Christopher Crawford: "A peon is a person enslaved by debt. The term originated in Spain's colonies in the 1500s when the King, under pressure from the church, outlawed the enslavement of the natives in Mexico. Peonage replaced slavery. Technically the peon was not a slave, but they depended on a nobleman who rented farmland to them at prices higher than they could pay, forcing them to pay off the debt (which always got larger) with free labor. This system was called Peonage, and a Peon was a person enslaved by it. In some Spanish colonies, African slaves were imported; peonage was less common in those places than it was in places like Mexico where few black slaves were brought in."
Geoff Wittig: "I intermittently try to remember to save a copy of my favorite image files as a TIFF in hopes that I'll be able to open them down the road even if Adobe disappears and Photoshop is dead. Which might strike people as a ludicrous concern, until you think about what happened to Lotus. Back in the day they wrote the spreadsheet software the entire business world used, but then they were crushed by Microsoft and disappeared almost overnight. I suspect (don't know because I'm a spreadsheet illiterate) that countless businesses and financial people lost painstakingly written macros and custom spreadsheets when that happened. So it bothers me to think that I don't really 'own' my own multi-layered Photoshop image files because Adobe might some day just stop supporting them. Kinda like having thousands of slides and having the last bulb for the last slide projector burn out."
mike rosenlof: " I suspect you may get other comments like this, but I don't think it's a good analogy to compare writings lost inside no-longer-supported files formats to theft of paper from your house. I think it's a better comparison would be if you stored your files on eight-inch floppies and now you can't find a reader. For that matter, any floppies, SCSI disks, etc. Technology marches on and doesn't necessarily pull the old baggage with it. You have written about how to make sure one's photos survive. Option no. 1, 'Be famous' if I recall correctly. This is a recurring issue for any creations in the digital realm. Digitally stored material requires active maintenance to ensure the work makes it across generations of technology.
"I readily admit that I don't practice what I preach. I print many photos, but I have a lot of stuff I've written that exists only in digital form. I have good backups, but they're all on SATA spinning disk drives.... P.S. checkout Open Office Writer; it opens several file formats that are no longer current."
James Bullard: "Re The drone question: No, you may not shoot down drones and you don't own the airspace above your property all the way out to the stars. You are however entitled to a certain degree of privacy and drones should not be flown over private property for the purpose of invading your privacy. Legally, in the U.S., all the airspace is controlled by the FAA and drone pilots are obliged to follow FAA rules for flying drones."
Rip Smith: "The problem of technical obsolescence of data is a great argument for printing the best of your photographs and even written pieces."
Dave Sailer: "Not there yet, but some are working on it, like these three, in laptop space. MNT Reform: ...take a look under the hood, customize the documented electronics, and even repair it yourself if you like.

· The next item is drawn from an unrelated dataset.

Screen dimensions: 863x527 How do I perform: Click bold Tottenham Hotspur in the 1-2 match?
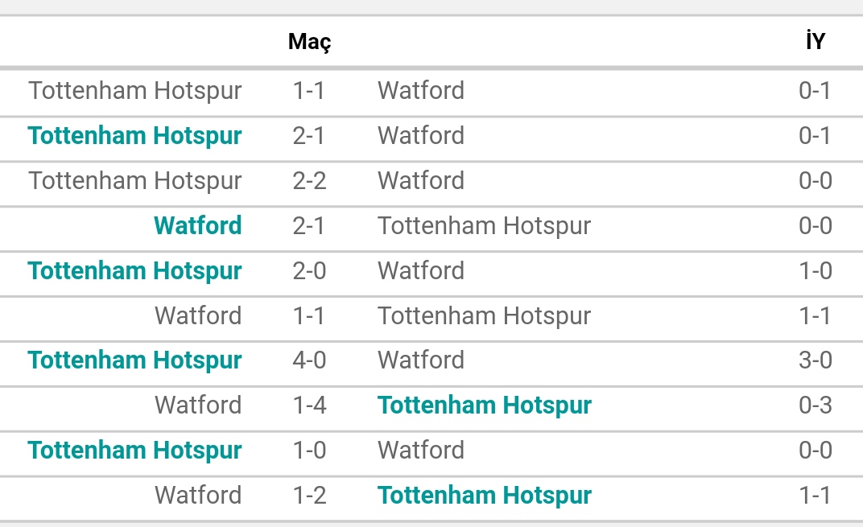tap(485, 496)
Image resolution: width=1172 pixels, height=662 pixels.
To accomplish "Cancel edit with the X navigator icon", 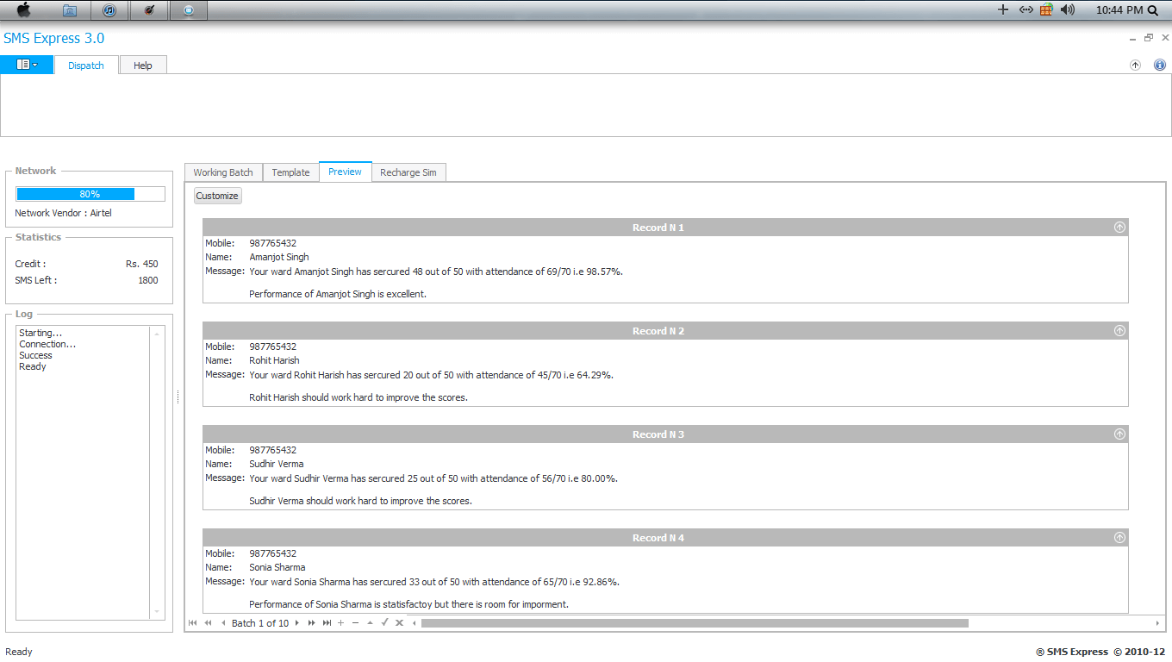I will (399, 623).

The Reform laptop has no built-in surveillance technologies, cameras, or microphones.... Librem 14: The first 14" laptop designed to protect your digital life. Ultra-portable workstation laptop that was designed chip-by-chip, line-by-line, to respect your rights to privacy, security, and freedom. PINEBOOK: Pinebook is a lightweight, low-cost notebook designed and manufactured by the company Pine64...its appearance resembles the MacBook Air...The Pinebook is sold at-cost by pine64 as a community service."